Top senator warns of Brexit’s potential negative effect on Russia

© Francois Lenoir
The head of the Upper House Foreign Affairs Committee has said the British vote in favor of exiting the European Union puts the whole EU under risk of disintegration and this, in turn, could seriously damage Russia’s established trade ties.

I don’t share the simplified point of view stating that whatever is bad for them is good for us. If the EU gets submerged in its own problems and steps into another crisis period this would affect our trade relations as well,” Senator Konstantin Kosachev said in an interview with Life.ru news portal.

READ MORE: ‘We definitely have to move in our relations with UK’ – Russia’s ambassador to Britain

The trade turnover between Russia and EU suffered a sharp fall after the introduction of mutual sanctions, decreasing from USD$417 billion in 2013 to $380 billion in 2014, and $230 billion in 2015. Nevertheless, the EU share in Russia’s foreign trade remains the largest at about 44 percent.

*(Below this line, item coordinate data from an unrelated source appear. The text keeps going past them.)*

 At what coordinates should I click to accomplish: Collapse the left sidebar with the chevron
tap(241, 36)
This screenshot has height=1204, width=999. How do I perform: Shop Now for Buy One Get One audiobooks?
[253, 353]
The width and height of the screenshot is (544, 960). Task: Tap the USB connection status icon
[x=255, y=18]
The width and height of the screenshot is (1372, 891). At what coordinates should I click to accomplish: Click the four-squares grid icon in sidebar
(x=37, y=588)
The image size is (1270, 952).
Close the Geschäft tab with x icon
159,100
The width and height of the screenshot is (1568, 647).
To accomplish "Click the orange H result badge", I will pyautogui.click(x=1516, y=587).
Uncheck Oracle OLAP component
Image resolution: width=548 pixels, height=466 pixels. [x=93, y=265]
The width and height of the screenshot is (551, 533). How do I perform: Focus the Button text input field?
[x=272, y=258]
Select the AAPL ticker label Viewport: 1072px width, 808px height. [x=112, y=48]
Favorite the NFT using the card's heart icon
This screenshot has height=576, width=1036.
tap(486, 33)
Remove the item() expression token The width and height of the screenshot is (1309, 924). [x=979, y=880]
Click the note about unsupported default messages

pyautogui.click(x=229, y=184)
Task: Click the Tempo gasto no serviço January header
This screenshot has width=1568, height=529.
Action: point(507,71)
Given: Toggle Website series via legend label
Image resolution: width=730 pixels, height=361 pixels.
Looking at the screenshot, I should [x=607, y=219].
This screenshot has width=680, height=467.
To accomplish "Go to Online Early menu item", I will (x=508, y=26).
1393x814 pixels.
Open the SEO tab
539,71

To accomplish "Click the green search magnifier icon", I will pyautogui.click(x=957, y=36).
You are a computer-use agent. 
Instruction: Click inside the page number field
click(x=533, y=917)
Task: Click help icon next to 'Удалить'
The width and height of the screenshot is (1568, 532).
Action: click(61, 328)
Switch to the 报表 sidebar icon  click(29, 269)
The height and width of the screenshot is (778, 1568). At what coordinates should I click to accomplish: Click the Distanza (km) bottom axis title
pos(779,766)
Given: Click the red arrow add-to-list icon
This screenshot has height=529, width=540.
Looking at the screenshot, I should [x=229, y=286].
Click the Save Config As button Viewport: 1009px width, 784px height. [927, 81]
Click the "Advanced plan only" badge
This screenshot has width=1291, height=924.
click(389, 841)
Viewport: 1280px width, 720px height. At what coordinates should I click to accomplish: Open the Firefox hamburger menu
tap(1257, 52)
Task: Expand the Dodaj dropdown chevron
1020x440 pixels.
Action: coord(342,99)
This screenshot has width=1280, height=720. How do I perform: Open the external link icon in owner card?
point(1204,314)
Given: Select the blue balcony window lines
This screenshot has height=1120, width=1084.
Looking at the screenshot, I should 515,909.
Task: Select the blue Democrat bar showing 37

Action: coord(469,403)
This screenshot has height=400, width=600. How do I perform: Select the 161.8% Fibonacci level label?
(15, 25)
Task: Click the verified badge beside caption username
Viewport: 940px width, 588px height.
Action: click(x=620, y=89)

Kosachev also acknowledged that it could take about seven years after Thursday’s referendum for the United Kingdom to complete the split from the European Union. “According to my estimations, it will take them about two years to hold all necessary consultations, prepare the decisions and launch the practical process. This will be the transitional period – this and five more years to complete these procedures. The United Kingdom will completely and irreversibly stop being a EU member in seven years,” the senator told reporters.

The head of the State Duma International Relations Committee, MP Aleksey Pushkov, also commented on the British referendum results through a string of tweets, but concentrated on its potential effect outside Russia.

Pushkov wrote that the results of the latest referendums in the Netherlands and the UK were such that the ruling elites of the European Union would now oppose any attempts to hold polls. He argued the opinion of the people is generally against the political objectives of the ruling classes.

The Russian MP went on to blame the weak position of all Euro optimists and primarily US President Barak Obama for the referendum results. “Stop blaming the innocent here – Russia has nothing to do with this. It was the defeat of Brexit opponents as well as a personal failure of Barak Obama,” Pushkov said on Twitter.

This was swiftly followed by his reaction to statements made by former US Ambassador to Russia Michael McFaul: “Instead of congratulating Putin, McFaul should have thought how it could happen that after all calls from his former boss, Obama, the majority of Britons voted directly the opposite,” Pushkov tweeted.

McFaul retweeted this text with a comment: “Fair point.”

READ MORE: Russians’ attitude to Western nations continues to deteriorate - poll

A poll conducted in Russia in December 2015 showed that an overwhelming majority of its residents have increasingly negative feelings about the USA, the EU and other Western nations. They would prefer their country to stay on an independent course regardless of sanctions. Seventy percent of respondents professed an unfavorable attitude to the European Union, which was about the same as 12 months before, but lower than the data from January 2015, when adverse opinion on Western nations reached an all-time high.